Anthropic is developing Memory Files, an upcoming update to Claude’s memory system where notes are distributed across multiple structured documents organized by topic, project, or context, Testing Catalog reported on May 22 based on UI traces.
The architectural shift is from a single growing conversational memory to a sharded structure where the model can retrieve a targeted slice of context for each task. The bottleneck on long-running agent memory has always been retrieval signal-to-noise: as memory accumulates, finding the relevant piece for the current task becomes harder, and the model’s attention budget is consumed by retrieval rather than reasoning. Sharding context by topic gives the model a more targeted lookup, which trades the simplicity of one memory blob for the precision of structured retrieval.
The pattern echoes Cursor’s “rules” system, where developers maintain separate context files for different concerns, and Claude Code’s recent shift from Markdown to HTML for its default context format (richer structure, better disambiguation). The broader trend is structured-context-over-flat-context across the agentic tooling stack.

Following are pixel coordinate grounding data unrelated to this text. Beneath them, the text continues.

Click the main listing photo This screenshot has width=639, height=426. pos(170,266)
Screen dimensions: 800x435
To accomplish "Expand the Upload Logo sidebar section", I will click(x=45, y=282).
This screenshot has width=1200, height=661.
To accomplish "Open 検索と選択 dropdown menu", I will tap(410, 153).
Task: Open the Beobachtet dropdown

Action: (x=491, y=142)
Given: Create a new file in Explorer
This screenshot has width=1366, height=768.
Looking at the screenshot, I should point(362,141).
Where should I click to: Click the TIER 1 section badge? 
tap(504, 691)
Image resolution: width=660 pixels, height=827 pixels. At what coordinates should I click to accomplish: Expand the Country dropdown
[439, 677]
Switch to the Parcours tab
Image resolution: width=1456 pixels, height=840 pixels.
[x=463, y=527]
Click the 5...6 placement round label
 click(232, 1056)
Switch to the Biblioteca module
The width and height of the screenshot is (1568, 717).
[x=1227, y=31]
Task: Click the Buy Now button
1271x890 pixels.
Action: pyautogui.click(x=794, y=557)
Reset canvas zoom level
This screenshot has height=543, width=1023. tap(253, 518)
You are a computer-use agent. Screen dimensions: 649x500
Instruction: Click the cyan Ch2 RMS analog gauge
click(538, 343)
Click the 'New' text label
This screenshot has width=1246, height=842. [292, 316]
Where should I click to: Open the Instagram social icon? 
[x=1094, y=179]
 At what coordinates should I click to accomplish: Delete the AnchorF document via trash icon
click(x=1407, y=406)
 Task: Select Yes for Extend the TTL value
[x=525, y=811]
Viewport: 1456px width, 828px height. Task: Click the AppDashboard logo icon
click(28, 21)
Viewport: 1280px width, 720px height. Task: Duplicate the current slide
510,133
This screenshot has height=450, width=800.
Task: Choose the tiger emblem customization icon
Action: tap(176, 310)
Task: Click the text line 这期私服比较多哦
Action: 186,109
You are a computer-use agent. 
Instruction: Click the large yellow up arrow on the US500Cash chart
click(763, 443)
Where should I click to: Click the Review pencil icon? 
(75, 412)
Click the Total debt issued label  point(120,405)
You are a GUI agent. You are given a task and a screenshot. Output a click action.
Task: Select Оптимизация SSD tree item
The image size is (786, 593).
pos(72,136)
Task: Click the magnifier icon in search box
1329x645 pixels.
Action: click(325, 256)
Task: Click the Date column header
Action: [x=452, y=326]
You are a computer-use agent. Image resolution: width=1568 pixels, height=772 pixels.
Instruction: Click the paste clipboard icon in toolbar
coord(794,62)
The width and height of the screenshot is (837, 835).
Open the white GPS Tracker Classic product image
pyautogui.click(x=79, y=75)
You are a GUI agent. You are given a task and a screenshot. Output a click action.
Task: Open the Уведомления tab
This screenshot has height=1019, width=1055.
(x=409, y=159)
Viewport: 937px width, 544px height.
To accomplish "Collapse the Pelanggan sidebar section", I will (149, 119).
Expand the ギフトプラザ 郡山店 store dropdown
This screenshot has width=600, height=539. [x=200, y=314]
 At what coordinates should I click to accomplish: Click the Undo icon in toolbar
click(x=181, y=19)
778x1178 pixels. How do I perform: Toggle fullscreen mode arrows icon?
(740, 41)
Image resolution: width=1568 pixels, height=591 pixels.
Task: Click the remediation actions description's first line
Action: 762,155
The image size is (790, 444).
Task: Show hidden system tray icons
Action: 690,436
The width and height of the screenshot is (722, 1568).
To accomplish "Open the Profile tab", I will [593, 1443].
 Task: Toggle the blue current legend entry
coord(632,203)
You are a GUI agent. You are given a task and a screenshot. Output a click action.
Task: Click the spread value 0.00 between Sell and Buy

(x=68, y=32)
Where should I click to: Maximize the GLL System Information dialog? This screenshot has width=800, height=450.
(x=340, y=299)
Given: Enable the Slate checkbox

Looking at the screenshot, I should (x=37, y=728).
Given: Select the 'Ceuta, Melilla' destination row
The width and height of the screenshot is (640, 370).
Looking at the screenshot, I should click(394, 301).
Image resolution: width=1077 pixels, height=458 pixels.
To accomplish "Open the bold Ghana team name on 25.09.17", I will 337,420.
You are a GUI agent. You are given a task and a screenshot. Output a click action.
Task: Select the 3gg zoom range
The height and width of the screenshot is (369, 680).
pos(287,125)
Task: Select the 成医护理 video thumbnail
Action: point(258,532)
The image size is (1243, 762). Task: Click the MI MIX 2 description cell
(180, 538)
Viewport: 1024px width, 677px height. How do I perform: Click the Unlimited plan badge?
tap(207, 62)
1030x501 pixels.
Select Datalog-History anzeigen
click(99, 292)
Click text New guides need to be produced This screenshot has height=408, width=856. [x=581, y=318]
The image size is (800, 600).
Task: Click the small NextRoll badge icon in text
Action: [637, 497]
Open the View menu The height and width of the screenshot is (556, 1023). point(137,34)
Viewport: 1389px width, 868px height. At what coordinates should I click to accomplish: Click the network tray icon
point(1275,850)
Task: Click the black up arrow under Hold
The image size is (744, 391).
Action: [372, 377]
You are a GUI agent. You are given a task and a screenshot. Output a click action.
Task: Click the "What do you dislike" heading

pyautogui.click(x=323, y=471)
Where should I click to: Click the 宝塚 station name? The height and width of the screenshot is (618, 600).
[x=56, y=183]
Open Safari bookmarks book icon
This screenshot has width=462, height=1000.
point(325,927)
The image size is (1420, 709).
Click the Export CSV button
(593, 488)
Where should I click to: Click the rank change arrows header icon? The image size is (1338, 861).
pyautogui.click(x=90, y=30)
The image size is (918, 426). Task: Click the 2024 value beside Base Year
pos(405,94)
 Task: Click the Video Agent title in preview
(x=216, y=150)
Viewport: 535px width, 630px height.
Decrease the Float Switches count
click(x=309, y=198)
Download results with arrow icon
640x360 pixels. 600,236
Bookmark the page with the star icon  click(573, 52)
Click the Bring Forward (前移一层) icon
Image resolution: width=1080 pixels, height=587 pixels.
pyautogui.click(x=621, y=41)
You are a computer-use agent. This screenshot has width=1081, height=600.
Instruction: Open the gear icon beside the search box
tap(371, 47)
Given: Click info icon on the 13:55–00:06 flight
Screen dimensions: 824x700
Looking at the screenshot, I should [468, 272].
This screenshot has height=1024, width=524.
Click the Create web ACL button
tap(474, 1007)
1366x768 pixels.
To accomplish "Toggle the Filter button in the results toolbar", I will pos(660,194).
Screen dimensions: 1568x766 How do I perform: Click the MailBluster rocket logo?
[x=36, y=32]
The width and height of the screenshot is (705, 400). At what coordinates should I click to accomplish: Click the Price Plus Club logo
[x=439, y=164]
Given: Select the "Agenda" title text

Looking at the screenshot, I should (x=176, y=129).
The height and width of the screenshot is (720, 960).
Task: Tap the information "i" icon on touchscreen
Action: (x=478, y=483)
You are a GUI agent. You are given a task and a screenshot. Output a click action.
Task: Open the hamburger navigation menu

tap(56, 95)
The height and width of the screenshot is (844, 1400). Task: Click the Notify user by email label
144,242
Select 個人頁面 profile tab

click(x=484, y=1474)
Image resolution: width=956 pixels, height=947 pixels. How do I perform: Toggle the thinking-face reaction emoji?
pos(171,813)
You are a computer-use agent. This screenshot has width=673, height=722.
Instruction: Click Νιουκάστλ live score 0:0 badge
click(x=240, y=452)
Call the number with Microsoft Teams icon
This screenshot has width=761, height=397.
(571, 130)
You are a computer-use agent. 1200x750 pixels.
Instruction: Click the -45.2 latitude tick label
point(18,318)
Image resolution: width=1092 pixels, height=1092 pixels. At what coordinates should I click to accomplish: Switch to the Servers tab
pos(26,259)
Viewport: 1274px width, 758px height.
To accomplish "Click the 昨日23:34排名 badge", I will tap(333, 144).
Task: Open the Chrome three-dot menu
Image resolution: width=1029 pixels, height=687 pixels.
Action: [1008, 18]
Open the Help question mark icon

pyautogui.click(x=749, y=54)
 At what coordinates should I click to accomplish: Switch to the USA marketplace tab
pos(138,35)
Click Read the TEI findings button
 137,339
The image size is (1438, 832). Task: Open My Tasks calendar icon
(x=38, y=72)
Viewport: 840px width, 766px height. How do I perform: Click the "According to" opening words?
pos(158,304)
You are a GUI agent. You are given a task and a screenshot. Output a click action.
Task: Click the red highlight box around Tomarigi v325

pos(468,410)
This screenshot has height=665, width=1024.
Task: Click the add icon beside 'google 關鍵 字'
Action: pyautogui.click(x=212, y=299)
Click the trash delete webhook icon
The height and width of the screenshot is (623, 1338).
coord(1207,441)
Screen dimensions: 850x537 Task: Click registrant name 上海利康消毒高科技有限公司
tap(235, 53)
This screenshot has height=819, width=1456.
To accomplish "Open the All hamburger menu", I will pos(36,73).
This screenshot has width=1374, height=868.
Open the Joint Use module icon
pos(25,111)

For teams running Claude-backed agents in production, Memory Files will reshape how persistent context is managed. The migration path from a flat-memory deployment to a sharded one is non-trivial, and the structure of the topic-or-project boundaries will need to map onto the actual semantic categories your agent operates over. The 6-month planning horizon should assume Memory Files lands during that window.
Reported by Testing Catalog on 2026-05-22.